PlanAdvisor (February 15, 2024) By Paul Mulholland

Witnesses called to testify at a House hearing disputed whether small balances would still be served under the retirement security proposal and whether annuities are more stringently regulated.

Opponents of the Department of Labor’s retirement security proposal testified at a Congressional hearing Thursday that the proposal would dramatically decrease access to advice for smaller account holders, while proponents argued it is a necessary regulation to reduce and mitigate investor abuses.

The U.S. House of Representatives Committee on Education and the Workforce Subcommittee on Health, Education, Labor and Pensions hosted the hearing, in which witnesses testified to the DOL’s retirement security proposal, often called the fiduciary proposal. The changes to regulation, currently under review by the DOL’s Employee Benefits Security Administration, would expand fiduciary duties under the Employee Retirement Income Security Act to a wider range of recommendations and would include rollovers, investment menu design and annuity sales.

Support for the Proposal

Joseph Peiffer, president of the Public Investors Advocate Bar Association, was called to testify by Democrats on the committee to represent victims of conflicted advice. He testified that “none of the people that I have ever represented realized that their adviser might be held to a standard below that of a doctor or an attorney” and added that some financial “firms advertise like they have the duties of doctors but litigate like they owe more duty than a used car salesman.”

The proposal will ensure retirement savers get the advice “they deserve and that they believe they are already getting,” Peiffer told committee members.

Current regulatory frameworks do not adequately protect retirement savers, Peiffer argued. Regulation Best Interest, a rule enforced by the Securities and Exchange Commission that requires advisers to mitigate conflicts and provide tailored advice, “does not cover advice to plans,” because it only applies to retail investors. He noted that retirement plan sponsors are not considered retail investors regardless of their actual size or financial sophistication, referring to an element of the proposal that would make investment menu design sales, often a one-time transaction, fiduciary advice. According to a comment letter from Morningstar, this part of the proposal could save small businesses up to $55 billion in excessive fees.

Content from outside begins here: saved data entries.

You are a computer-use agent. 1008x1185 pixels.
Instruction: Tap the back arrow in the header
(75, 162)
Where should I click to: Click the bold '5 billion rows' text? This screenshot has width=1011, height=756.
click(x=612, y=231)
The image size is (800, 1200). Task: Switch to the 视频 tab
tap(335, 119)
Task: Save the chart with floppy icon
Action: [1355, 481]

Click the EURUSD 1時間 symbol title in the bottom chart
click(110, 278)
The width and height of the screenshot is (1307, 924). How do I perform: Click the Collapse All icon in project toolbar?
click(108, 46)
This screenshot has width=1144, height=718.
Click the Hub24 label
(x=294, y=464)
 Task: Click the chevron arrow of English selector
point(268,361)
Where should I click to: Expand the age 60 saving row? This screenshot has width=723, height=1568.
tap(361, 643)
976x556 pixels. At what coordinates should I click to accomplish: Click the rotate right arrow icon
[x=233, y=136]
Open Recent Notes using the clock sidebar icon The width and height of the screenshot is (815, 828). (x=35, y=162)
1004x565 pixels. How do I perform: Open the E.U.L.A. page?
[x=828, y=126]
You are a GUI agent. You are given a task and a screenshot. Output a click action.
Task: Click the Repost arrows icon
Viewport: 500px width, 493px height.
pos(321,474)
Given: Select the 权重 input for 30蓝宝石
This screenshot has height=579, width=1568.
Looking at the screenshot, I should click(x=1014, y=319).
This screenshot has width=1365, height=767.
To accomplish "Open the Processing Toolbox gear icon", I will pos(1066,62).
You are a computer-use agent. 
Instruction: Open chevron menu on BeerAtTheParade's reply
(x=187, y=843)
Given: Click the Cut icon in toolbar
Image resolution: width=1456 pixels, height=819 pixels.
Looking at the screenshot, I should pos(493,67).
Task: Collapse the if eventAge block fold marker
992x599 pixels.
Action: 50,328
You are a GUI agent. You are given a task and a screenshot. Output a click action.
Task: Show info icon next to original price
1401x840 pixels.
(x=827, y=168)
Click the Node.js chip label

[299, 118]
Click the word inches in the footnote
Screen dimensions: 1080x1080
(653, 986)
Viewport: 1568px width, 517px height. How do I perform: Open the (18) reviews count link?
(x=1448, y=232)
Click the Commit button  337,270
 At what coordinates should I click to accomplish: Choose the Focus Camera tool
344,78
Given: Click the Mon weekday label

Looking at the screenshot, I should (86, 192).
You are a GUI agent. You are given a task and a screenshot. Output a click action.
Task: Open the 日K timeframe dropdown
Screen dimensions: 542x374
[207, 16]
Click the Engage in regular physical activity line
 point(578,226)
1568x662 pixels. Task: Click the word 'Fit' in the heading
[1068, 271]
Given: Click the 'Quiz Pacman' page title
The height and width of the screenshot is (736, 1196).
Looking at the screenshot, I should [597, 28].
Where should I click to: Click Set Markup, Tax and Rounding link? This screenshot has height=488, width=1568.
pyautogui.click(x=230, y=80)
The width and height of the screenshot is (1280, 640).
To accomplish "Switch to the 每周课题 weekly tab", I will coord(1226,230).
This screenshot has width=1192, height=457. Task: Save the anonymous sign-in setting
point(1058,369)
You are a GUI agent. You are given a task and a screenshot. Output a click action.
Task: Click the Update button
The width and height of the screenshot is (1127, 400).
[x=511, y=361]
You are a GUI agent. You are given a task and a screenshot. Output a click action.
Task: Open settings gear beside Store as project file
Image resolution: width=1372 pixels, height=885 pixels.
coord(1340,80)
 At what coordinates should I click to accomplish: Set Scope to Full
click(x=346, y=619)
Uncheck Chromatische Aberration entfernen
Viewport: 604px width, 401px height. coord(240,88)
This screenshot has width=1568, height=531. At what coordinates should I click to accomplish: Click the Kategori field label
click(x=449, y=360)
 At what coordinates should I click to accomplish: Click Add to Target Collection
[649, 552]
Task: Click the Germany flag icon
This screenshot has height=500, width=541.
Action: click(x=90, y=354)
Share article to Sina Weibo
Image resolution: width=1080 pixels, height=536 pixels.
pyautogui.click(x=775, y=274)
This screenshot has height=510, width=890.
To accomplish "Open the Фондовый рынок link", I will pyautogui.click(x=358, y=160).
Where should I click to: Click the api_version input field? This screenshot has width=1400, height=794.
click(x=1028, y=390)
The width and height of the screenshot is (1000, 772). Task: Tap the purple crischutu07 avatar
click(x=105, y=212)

Peiffer was also sharply critical of the notion that the proposal would limit access to financial products to lower-income savers. He noted that small accounts “can least afford to have conflicted advice,” and evidence to the contrary comes solely from “industry-funded studies.” He noted that smaller accounts still have access to advice outside the retirement context after SEC’s Reg BI was enacted, despite it being very similar in substance to the DOL’s proposal.

Representative Susan Wild, D-Pennsylvania, concurred, saying that studies showing a large decline in access were “done by trade associations, and that’s what’s being relied upon.”

Lastly, Peiffer argued that the National Association of Insurance Commissioners’ model regulation, which governs annuity sales in 42 states, is inadequate because it does not require insurance agents to “even count compensation as a conflict.” He added that “if compensation isn’t a conflict, then what is it?”

Opposition to the Proposal

Though it is true that the NAIC regulation does exempt compensation from material conflicts of interest, Thomas Roberts, a principal in Groom Law Group, testified that insurance producers “are duty bound to consider the cost” of a product when making a recommendation. He added that “the mere fact that a professional salesperson receives some compensation, in and of itself, is not a conflict with their best interest obligation.”

Supporters of the proposal have long argued that the SEC’s Reg BI and the NAIC model regulation are adequate to address the abuses the DOL is concerned about and that the proposal, at best redundant, at its worst would sharply reduce access to financial products for lower-income savers.

Doug Ommen, the insurance commissioner for Iowa, testified in opposition to the proposal, noting that the NAIC regulation, like Reg BI, prohibits product-specific sales quotas and contests due to the obvious conflicts they can create.

Roberts explained that the proposal would impose a greater regulatory burden, and large segments of the population would either be “unserved altogether or underserved.” Since imposing ERISA duties and obligations would increase costs and limit the compensation advisers could collect, he argued that it would become uneconomical to serve smaller accounts.

Jason Berkowitz, the chief legal and regulatory affairs officer at the Insured Retirement Institute, testified that since commission-based professionals “get paid only if they complete a transaction, they have a vested interest in completing the transaction. That vested interest doesn’t prevent them from acting in the client’s best interest, but it does mean they can’t realistically meet a sole interest standard.” As a consequence, they would be forced to increase minimum balances for the accounts they service.

The hearing came as the DOL’s EBSA considers potential adjustments to the proposal before moving it forward. The proposal, first made in October 2023, has already gone through a 90-day public comment period, with EBSA taking that feedback into consideration in its final rulemaking.

Tim Hauser, EBSA’s deputy assistant secretary for program operations, said in a recent interview that if adviser present themselves as acting in investors’ best interest, they “should be held to that standard.”